Authenticity was critical to this new dynamic Catholicism. While Catholics did not all agree on the means, policies or tactics to achieve social and personal good, they privileged the honest search for genuine understanding and answers.
Pope Paul VI’s Humanae Vitae played a critical role in separating that authentic search for a livable theology from the strictures of official church policy. While many Catholics had come to see their partnership with theologians and clergy in apprehending the world and shaping their behavior in (and toward) it, they saw the affirmation of traditional church prohibitions against contraception as a mere flexing of institutional power.
The encyclical addressed an issue vital to lay Catholics, one that affected their lives much more powerfully than it did the celibate clergy. And the prohibition contradicted the advice of the theological commission that Pope Paul himself had charged with studying the issue. The decision demeaned the very sensibility that had so energized lay Catholics.
In the eyes of lay men and women, any further search for understanding and working for good might coincide with or confront official hierarchical pronouncements. Historians can trace the lay response to the flexing of institutional power in a number of ways. Social surveys reveal that Catholics largely rejected the prohibition against contraception. They practiced birth control just as readily as did their Protestant and Jewish neighbors. Moreover, Catholics identified the individual and not church leaders as the final locus of moral authority on whether to use birth control.
Over time, Catholics came to see the individual as the final moral authority on most moral issues. Lay men and women continued to attend to moral questions, but they saw church leaders as less and less relevant to the search for authentic answers.
In addition, from the time the encyclical was issued in 1968, church attendance dropped dramatically. If 65 percent of lay Catholics reported attending Mass weekly in 1968, only half did so a decade later.
Humanae Vitae established a serious rift between the laity and church officials on important moral questions, but the clergy sex abuse scandals that erupted in the 1980s and then again at the century’s end eroded lay confidence in church officials even further.

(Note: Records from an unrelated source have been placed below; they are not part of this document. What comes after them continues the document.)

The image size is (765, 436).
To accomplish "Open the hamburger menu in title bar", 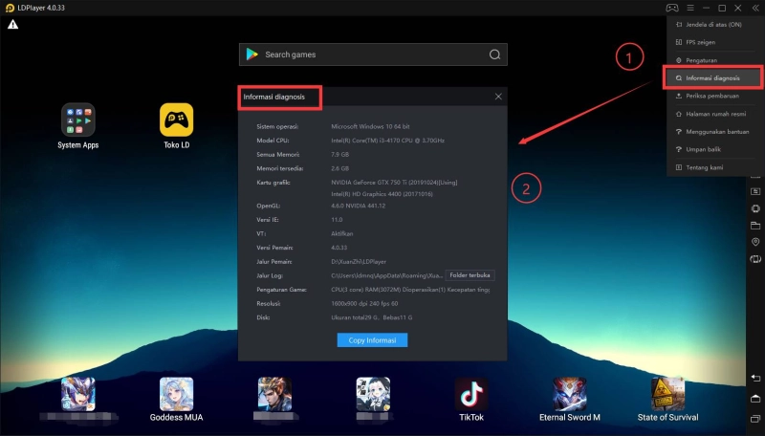I will pyautogui.click(x=689, y=8).
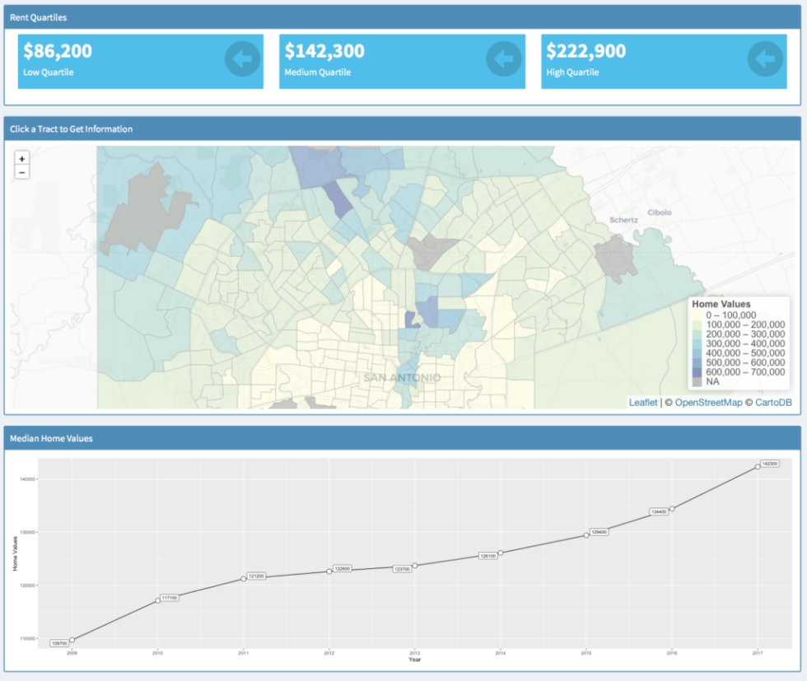The width and height of the screenshot is (807, 681).
Task: Click the NA gray legend swatch
Action: 697,381
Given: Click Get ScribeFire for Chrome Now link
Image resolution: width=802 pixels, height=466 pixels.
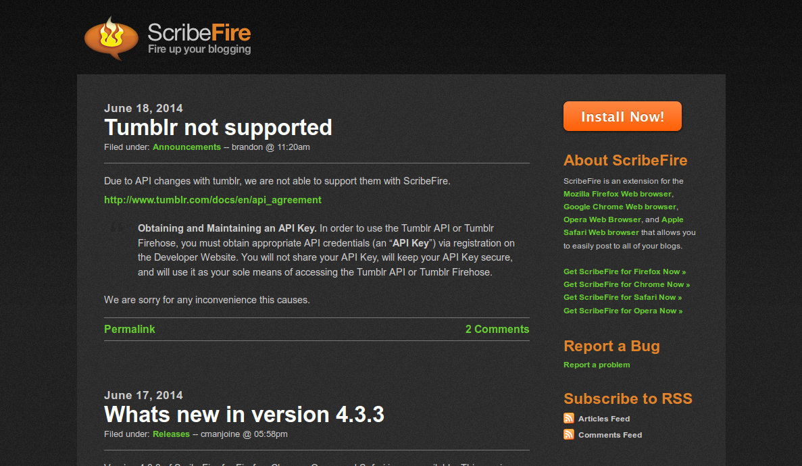Looking at the screenshot, I should (626, 284).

Weekly Mass attendance dropped once more, this time down below 40 percent. That was below the pattern for American Protestants. The American laity increasingly worried that church officials prized institutional stability over even the safety of their own children.
Lay Catholics today clearly rely on their conscience more than they rely on church officials to determine what moral positions to maintain. But this does not mean that they have become less interested in moral concerns, or that they do not approach these concerns from a perspective shaped powerfully by their understanding of Catholic values and mores.
Their increasing disaffection from institutional authority derived not from a rejection of Catholic moral criteria. No, it was from the laity exercising these criteria to judge church officials’ actions. In sum, the American laity remains highly Catholic, even when they no longer practice the particular forms of devotion so common a half century ago.
Timothy Kelly is associate professor of history at St. Vincent College, Latrobe, Pa.